THE PROBLEM:
What does the text on hypothyroidism name as the most common cause of primary hypothyroidism worldwide?

TEXT SECTION:
-*-*-

Even mild or subclinical hypothyroidism has been associated with impaired fertility and an increased risk of miscarriage.[6] Hypothyroidism in early pregnancy, even with limited or no symptoms, may increase the risk of pre-eclampsia, offspring with lower intelligence, and the risk of infant death around the time of birth.[6][7] Women are affected by hypothyroidism in 0.3–0.5% of pregnancies.[7]

Children[edit]

Newborn children with hypothyroidism may have normal birth weight and height (although the head may be larger than expected and the posterior fontanelle may be open). Some may have drowsiness, decreased muscle tone, a hoarse-sounding cry, feeding difficulties, constipation, an enlarged tongue, umbilical hernia, dry skin, a decreased body temperature and jaundice.[8] A goiter is rare, although it may develop later in children who have a thyroid gland that does not produce functioning thyroid hormone.[8] A goiter may also develop in children growing up in areas with iodine deficiency.[9] Normal growth and development may be delayed, and not treating infants may lead to an intellectual impairment (IQ 6–15 points lower in severe cases). Other problems include the following: large scale and fine motor skills and coordination, reduced muscle tone, squinting, decreased attention span and delayed speaking.[8]

In older children and adolescents, the symptoms of hypothyroidism may include fatigue, cold intolerance, sleepiness, muscle weakness, constipation, a delay in growth, overweight for height, pallor, coarse and thick skin, increased body hair, irregular menstrual cycles in girls, and delayed puberty. Signs may include delayed relaxation of the ankle reflex and a slow heart beat.[8] A goiter may be present with a completely enlarged thyroid gland;[8] sometimes only part of the thyroid is enlarged and it can be knobby in character.[10]

Causes[edit]

Hypothyroidism is caused by inadequate function of the gland itself (primary hypothyroidism) or by not enough stimulation by thyroid-stimulating hormone (central hypothyroidism).[4][11] Primary hypothyroidism is about a thousandfold more common than central hypothyroidism.[12]

Iodine deficiency is the most common cause of primary hypothyroidism and endemic goiter worldwide.[4][13] In areas of the world with sufficient dietary iodine, hypothyroidism is most commonly caused by the autoimmune disease Hashimoto's thyroiditis (chronic autoimmune thyroiditis).[4][13] Hashimoto's may be associated with a goiter. It is characterized by infiltration of the thyroid gland with T lymphocytes and autoantibodies against specific thyroid antigens such as thyroid peroxidase, thyroglobulin and the TSH receptor.[4]

After women give birth, about 5% develop postpartum thyroiditis which can occur up to nine months afterwards.[14] This is characterized by a short period of hyperthyroidism followed by a period of hypothyroidism; 20–40% remain permanently hypothyroid.[14]

Autoimmune thyroiditis is associated with other immune-mediated diseases such as diabetes mellitus type 1, pernicious anemia, myasthenia gravis, celiac disease, rheumatoid arthritis and systemic lupus erythematosus.[4] It may occur as part of autoimmune polyendocrine syndrome (type 1 and type 2).[4]

GroupCauses
Primary hypothyroidism[4]Iodine deficiency (developing countries), autoimmune thyroiditis, previous thyroidectomy, previous radioiodine treatment, previous external beam radiotherapy to the neck
Medication: lithium-based mood stabilizers, amiodarone, interferon alpha, tyrosine kinase inhibitors such as sunitinib
Central hypothyroidism[12]Lesions compressing the pituitary (pituitary adenoma, craniopharyngioma, meningioma, glioma, Rathke's cleft cyst, metastasis, empty sella, aneurysm of the internal carotid artery), surgery or radiation to the pituitary, drugs, injury, vascular disorders (pituitary apoplexy, Sheehan syndrome, subarachnoid hemorrhage), autoimmune diseases (lymphocytic hypophysitis, polyglandular disorders), infiltrative diseases (iron overload due to hemochromatosis or thalassemia, sarcoidosis, Langerhans cell histiocytosis), particular inherited congenital disorders, and infections (tuberculosis, mycoses, syphilis)

-*-*-

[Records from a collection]

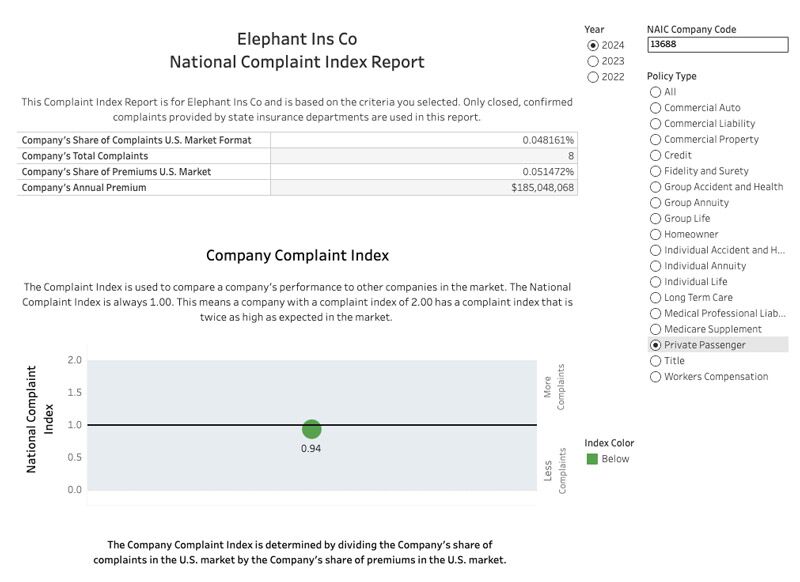Image resolution: width=800 pixels, height=582 pixels.
Task: Select the Title policy type
Action: tap(656, 361)
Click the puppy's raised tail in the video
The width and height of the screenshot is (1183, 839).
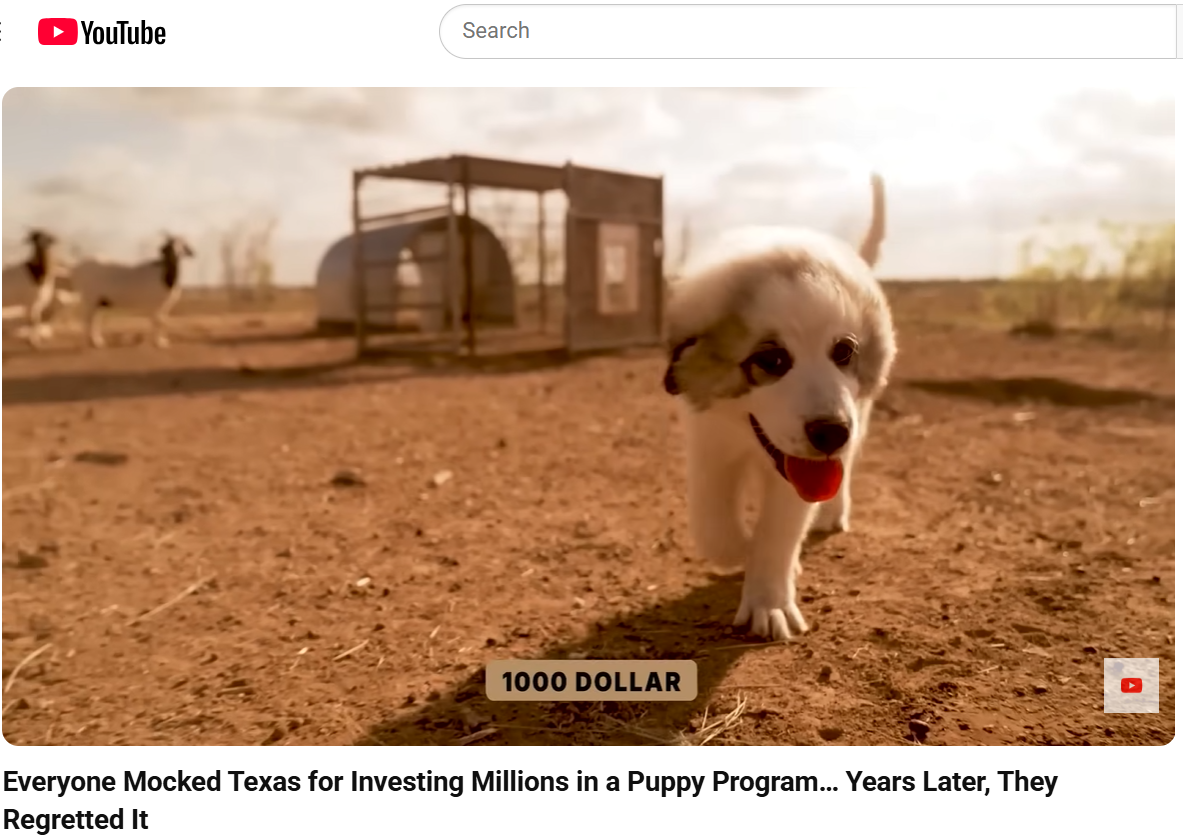click(874, 220)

-*-*-

ANSWER BOX:
Iodine deficiency